Problem: Let $A=\left(\begin{array}{ccc}1 & 2 & 3 \\ 1 & 2 & 7-a^{2} \\ 2 & 2+a & 6\end{array}\right) $ , $ B=\left(\begin{array}{lll}0 & 0 & 0 \\ 0 & 0 & 0 \\ 0 & 0 & 9\end{array}\right)$ where $ a \in \mathbb{R} $. Find all the values of $ a $ for which $ A $ is similar to $ B $
Attempt:
We know the necessary conditions for two matrices to be similar are:
Their traces are equal
They have the same determinant
They have the same characteristic polynomial
They have the same eigenvalues
Their ranks are equal
Thus, $ |A| = [ 12 - (7-a^2)(2+a) ] - 2[ 6-2(7-a^2)] + 3[ 2+a - 4 ] = (2-a)^2\cdot (2+a) $,
$ |B| = 0 $, hence $ |A| = 0 $ and therefore either $ a= 2 $ or $ a = -2 $
The characteristic polynomial of $ B $ is $ \Delta_B(x) = x^2(9-x) $
How do I continue from here? I'm stuck. ( I thought to jordanize $ A $ and $ B $ but that seems to really complicate things [ jordanizing $ A $ seems really hard here ], I also thought I'd find the eigenspaces of the eigenvalues of $ B $ but I still wasen't sure how I'd continue from there )

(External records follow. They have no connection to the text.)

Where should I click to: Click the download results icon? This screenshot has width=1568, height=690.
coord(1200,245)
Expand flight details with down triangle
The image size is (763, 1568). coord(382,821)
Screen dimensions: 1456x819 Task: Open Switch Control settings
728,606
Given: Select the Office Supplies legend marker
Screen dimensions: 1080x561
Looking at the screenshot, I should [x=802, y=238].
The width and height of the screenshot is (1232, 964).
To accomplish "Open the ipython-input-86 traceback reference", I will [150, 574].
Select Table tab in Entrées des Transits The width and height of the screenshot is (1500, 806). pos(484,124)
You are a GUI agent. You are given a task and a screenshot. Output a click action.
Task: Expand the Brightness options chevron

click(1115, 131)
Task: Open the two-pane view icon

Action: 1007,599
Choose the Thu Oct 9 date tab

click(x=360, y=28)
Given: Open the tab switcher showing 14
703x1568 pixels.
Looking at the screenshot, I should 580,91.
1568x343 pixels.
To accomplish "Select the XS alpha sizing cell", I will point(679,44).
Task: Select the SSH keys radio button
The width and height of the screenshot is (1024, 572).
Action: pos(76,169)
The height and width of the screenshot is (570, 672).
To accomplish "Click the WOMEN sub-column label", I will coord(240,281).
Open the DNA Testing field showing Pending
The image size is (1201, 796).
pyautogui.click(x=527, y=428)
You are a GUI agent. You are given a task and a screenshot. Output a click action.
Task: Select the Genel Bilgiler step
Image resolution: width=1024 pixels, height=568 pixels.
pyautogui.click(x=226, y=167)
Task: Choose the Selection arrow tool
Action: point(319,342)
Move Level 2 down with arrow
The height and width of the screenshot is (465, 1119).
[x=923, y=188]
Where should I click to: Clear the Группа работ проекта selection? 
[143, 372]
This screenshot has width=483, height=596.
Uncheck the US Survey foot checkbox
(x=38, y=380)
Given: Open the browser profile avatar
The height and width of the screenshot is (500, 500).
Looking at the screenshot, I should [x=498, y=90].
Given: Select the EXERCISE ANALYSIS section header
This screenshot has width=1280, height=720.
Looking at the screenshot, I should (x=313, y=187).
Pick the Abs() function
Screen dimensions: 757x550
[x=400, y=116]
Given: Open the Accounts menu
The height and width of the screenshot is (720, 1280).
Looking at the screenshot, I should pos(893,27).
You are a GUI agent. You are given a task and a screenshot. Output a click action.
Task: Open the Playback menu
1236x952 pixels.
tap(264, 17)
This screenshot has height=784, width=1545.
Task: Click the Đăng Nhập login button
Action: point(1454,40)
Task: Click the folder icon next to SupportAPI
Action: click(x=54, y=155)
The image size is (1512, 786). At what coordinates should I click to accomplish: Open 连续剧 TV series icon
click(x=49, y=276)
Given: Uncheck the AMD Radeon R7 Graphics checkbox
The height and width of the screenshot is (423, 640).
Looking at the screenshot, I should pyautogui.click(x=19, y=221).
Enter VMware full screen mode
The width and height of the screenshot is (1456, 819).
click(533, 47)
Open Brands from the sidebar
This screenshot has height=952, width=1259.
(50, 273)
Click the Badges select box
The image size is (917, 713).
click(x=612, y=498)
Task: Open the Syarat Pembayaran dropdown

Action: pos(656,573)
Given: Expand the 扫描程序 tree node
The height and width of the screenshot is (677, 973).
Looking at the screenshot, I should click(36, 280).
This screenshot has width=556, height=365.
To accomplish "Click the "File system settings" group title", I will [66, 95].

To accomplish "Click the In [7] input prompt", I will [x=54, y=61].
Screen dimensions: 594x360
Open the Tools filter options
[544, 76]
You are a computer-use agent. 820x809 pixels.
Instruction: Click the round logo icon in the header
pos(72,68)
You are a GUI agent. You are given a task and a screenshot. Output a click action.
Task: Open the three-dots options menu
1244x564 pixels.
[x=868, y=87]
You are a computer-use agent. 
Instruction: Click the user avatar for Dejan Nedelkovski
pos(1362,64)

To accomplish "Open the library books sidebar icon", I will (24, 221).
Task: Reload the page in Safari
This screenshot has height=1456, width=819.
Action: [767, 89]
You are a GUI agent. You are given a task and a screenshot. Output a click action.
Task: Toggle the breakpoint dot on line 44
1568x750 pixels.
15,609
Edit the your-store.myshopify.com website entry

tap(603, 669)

Thanks in advance for help!
You have $\det(A)=a^3-2a^2-4a+8$. On the other hand, if $a=\pm2$, then the first two line of $A$ will be equal, and therefore $\det(A)=0$. And if you divide $\det(A)$ by $(a+2)(a-2)$, then you will get $a-2$, and therefore $\det(A)=0\iff a=\pm2$. So, since $\det(B)=0$, we only have to consider the cases $a=2$ and $a=-2$. But, if $a=-2$, then the characteristic polynomial of $A$ is $-\lambda ^3+9 \lambda ^2-12 \lambda$, whereas the characteristic polynomial of $B$ is $-\lambda^3+9\lambda^2$. So, the only possibility that remains is that $a=2$ (in which case the characteristic polynomial is $-\lambda^3+9\lambda^2$. The roots of the characteristic polynomial are then $0$ and $9$. Besides, the eigenvectors corresponding to the eigenvalue $9$ are the multiplies of $(1,1,2)$, whereas $(-3,0,1)$ and $(-2,1,0)$ are linearly independent eigenvectors corresponding to the eigenvalue $0$. So, $A$ is similar to $B$ in the case $a=2$.